The region shows the common features of a fluvial valley, like many other regions on the surface of Mars. The weird thing about Lyot is its age. It is estimated to be between 1.5 and 3 billion years old, so it formed when Mars was already a desert with no flowing water on its surface. The study is published in Geophysical Research Letters.
Its formation has been connected to a suddenly warm atmosphere that thawed ice deposits, although this has not been witnessed anywhere else. The region has a famous crater also named Lyot that's 225 kilometres (140 miles) in diameter. It's likely that the impact event that formed Lyot also jumpstarted the formation of the valley.
“Based on the likely location of ice deposits during this period of Mars’ history, and the amount of meltwater that could have been produced by Lyot ejecta landing on an ice sheet, we think this is the most plausible scenario for the formation of these valleys,” lead author David Weiss of Brown University said in a statement.
The team also looked at alternative scenarios that connected the asteroid to the formation of the valleys. The impact might have released a buried reservoir of water, which then moved outwards and carved the valleys. This is believed to be an unlikely scenario as there’s little supporting evidence for it.

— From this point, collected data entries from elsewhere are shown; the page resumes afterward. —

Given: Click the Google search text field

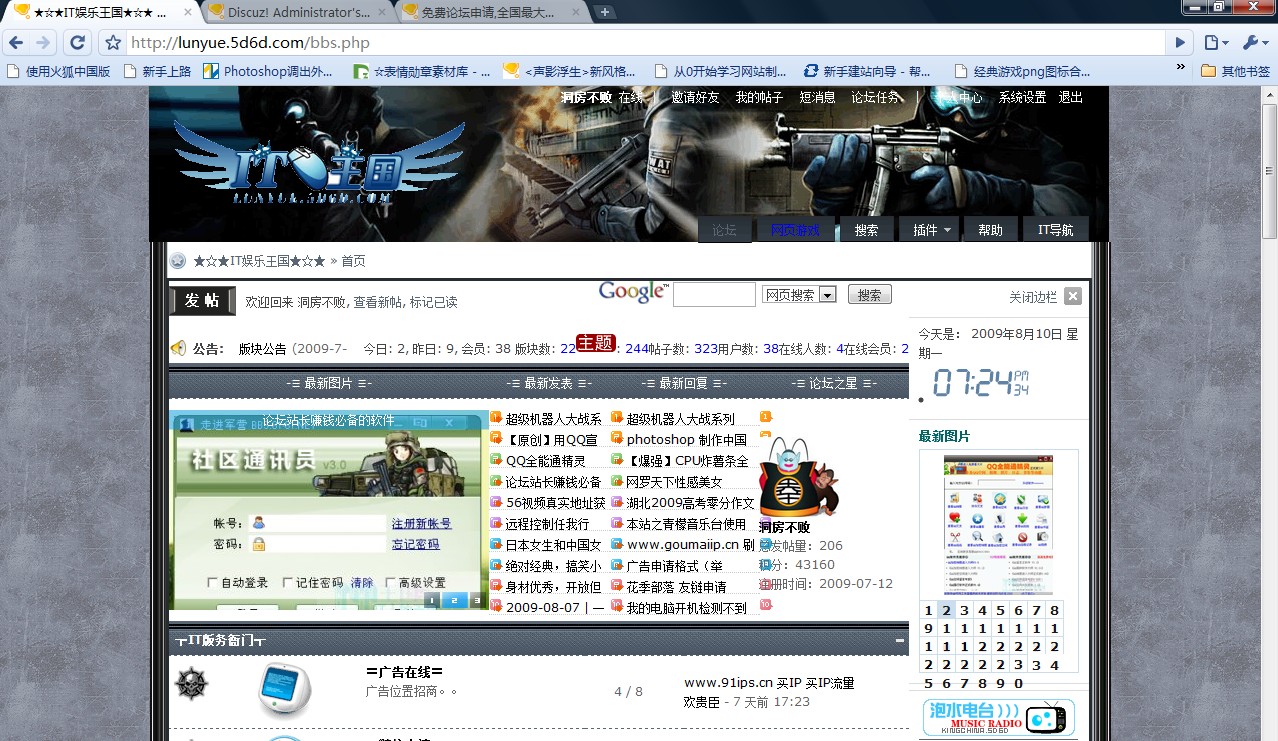Looking at the screenshot, I should point(714,295).
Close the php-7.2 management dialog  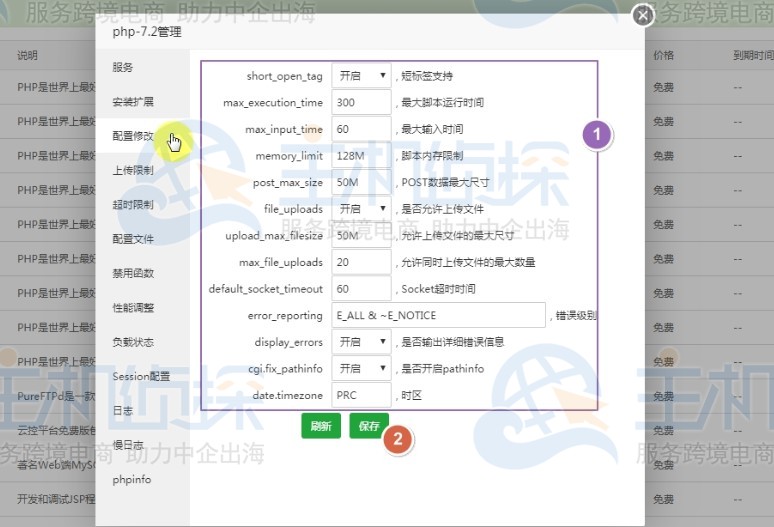[643, 15]
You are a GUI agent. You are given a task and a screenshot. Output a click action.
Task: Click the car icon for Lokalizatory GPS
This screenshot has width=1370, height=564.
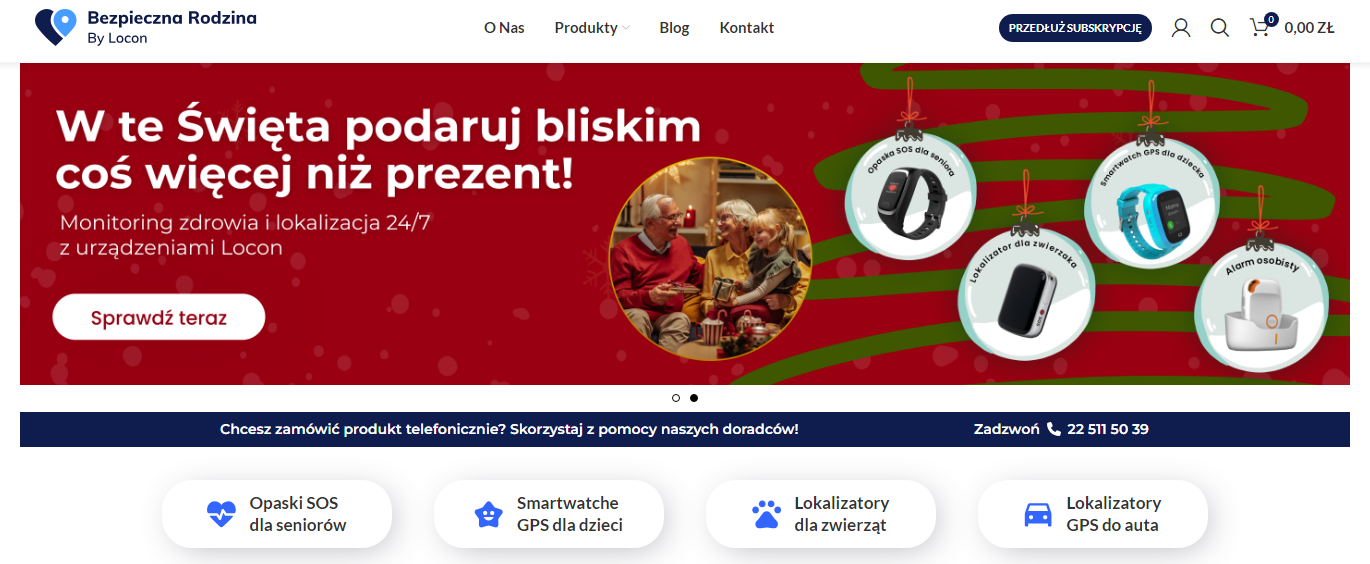1038,515
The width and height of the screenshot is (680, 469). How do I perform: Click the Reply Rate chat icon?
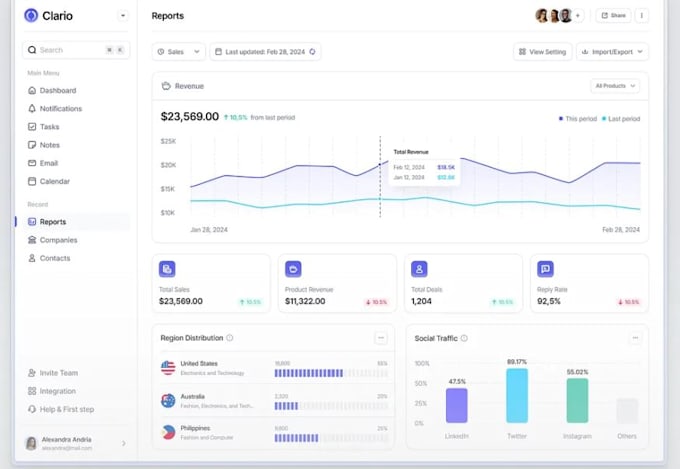pos(545,269)
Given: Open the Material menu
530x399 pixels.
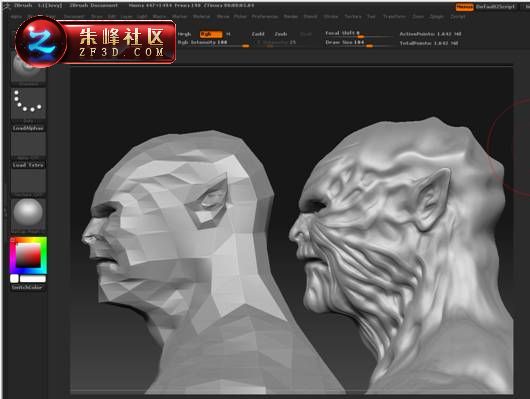Looking at the screenshot, I should click(201, 16).
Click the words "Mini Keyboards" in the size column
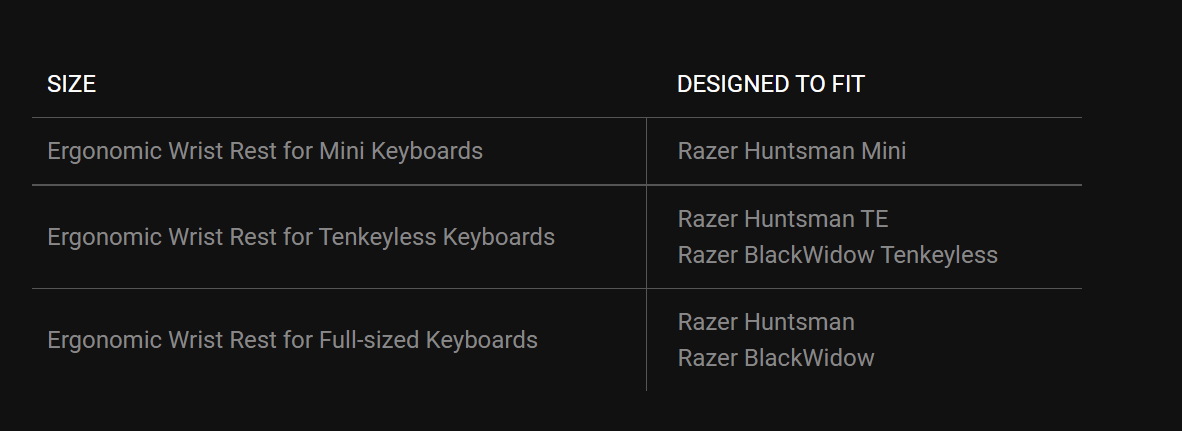Image resolution: width=1182 pixels, height=431 pixels. [x=401, y=151]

“If these were formed by deep groundwater discharge, that water would have also flowed into the crater itself,” Weiss added. “We don’t see any evidence that there was water present inside the crater.”
Another possibility was rain. The impact must have vaporized a huge amount of ice and rock, which rained down afterward and could have carved the valleys we now observe. However, this hypothesis too seems unlikely. The valleys start far away from the crater, and they left the material ejected by the impact untouched.
“The vast majority of the valleys seem to emerge from beneath the ejecta on its outer periphery, which casts serious doubt on the rainwater scenario.”
A strong piece of evidence for the hot rock melting ice scenario is the lack of secondary craters. When a powerful impact happens, rocks will be thrown around and produce tiny craters near the main one. There’s a lot less around Lyot crater than one would expect. Based on that, the researchers estimate an ice cap between 20 and 300 meters (66 and 985 feet) thick.
Researchers are now considering if this mechanism could have also played a role much earlier in Mars' history when the Red Planet wasn’t that red.